Singapore, Brunei, Indonesia and Malaysia are looking to run 4G services on airwaves that will be freed up when analog TV broadcasts are switched off in the region by 2020.
While the move is aimed at re-allocating precious bandwidth in the sky, the use of a common 700MHz frequency band in the region could enable travellers to easily “roam” with their smartphones and log on to local cellphone services to make calls or surf the Web.
Going forward, the use of the new spectrum can “meet growing demand for mobile broadband, improve regional mobile roaming, and provide more competitive mobile broadband services,” said Singapore’s Minister for Communications and Information Yaacob Ibrahim today at the opening of the imbX trade show.
This is the clearest sign of governments in the region giving bigger chunks of the airwaves to mobile broadband services, such as 4G. These frequencies once reserved for analog TV will likely be allocated to mobile operators when the old broadcasts are switched off by 2020.
The quality of the frequency block matters as well.
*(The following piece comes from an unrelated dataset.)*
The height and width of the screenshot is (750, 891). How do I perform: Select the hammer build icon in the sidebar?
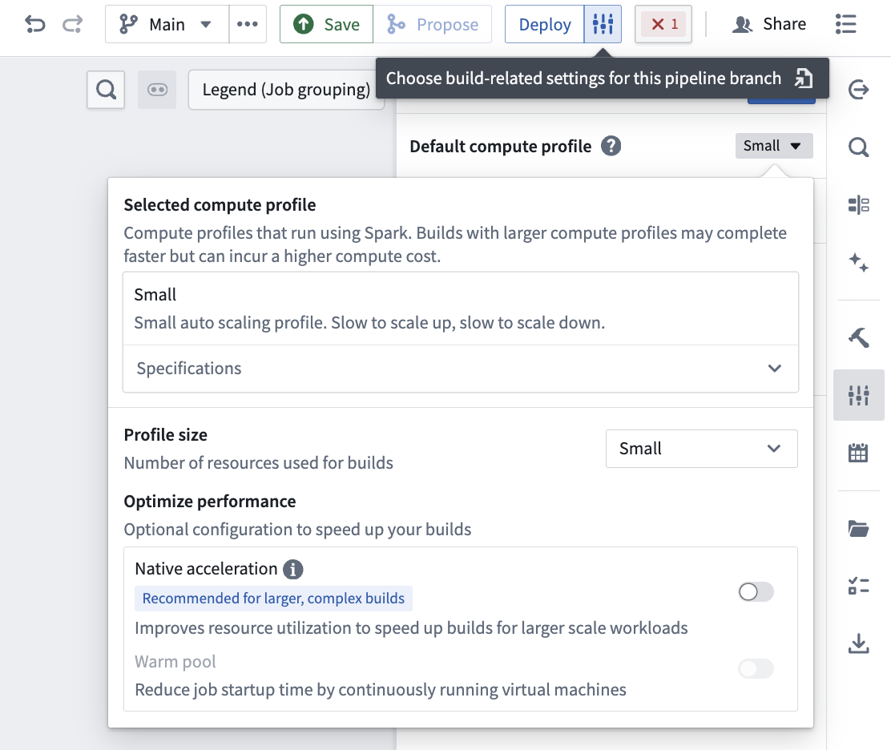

Signals carried on the lower 700MHz range can penetrate walls and buildings more easily than current 1,800MHz and 2,600MHz bands used for 4G in Singapore.
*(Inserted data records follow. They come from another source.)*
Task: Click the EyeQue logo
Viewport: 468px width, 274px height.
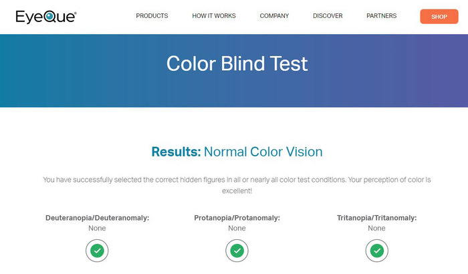Action: point(46,16)
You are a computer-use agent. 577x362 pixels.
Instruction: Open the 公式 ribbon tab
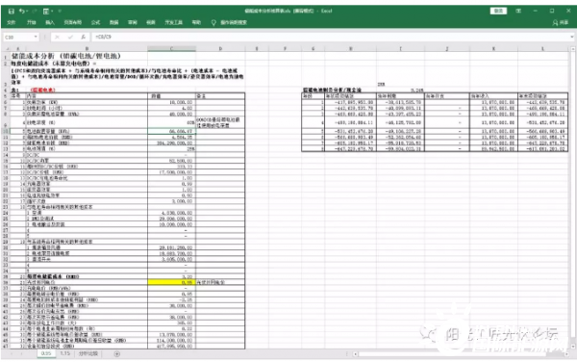(95, 22)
This means better coverage. It is the same reason why 2.4GHz Wi-Fi usually can pass through more walls at home than 5GHz Wi-Fi, which uses a higher frequency band.
In the United States, some broadcast TV operators had resisted the “re-farming” of frequencies once reserved for their broadcasts, claiming that it affected the quality of their transmissions.
That’s unlikely to happen in Singapore, where almost all homes are wired and free-to-air TV can be delivered via a cable point, phone jack or fibre connection.
At the same time, more people are using their cellphones’ Internet link to watch TV or listen to radio, instead of tuning in to broadcasts over the air. National broadcaster MediaCorp had cut digital radio broadcasts in 2011, preferring to deliver its programmes over mobile networks.
Most countries still keep a part of the airwaves for broadcast TV and radio. This is important for emergencies, when over-the-air signals are still the easiest and fastest way to reach out to a lot of people over a large area.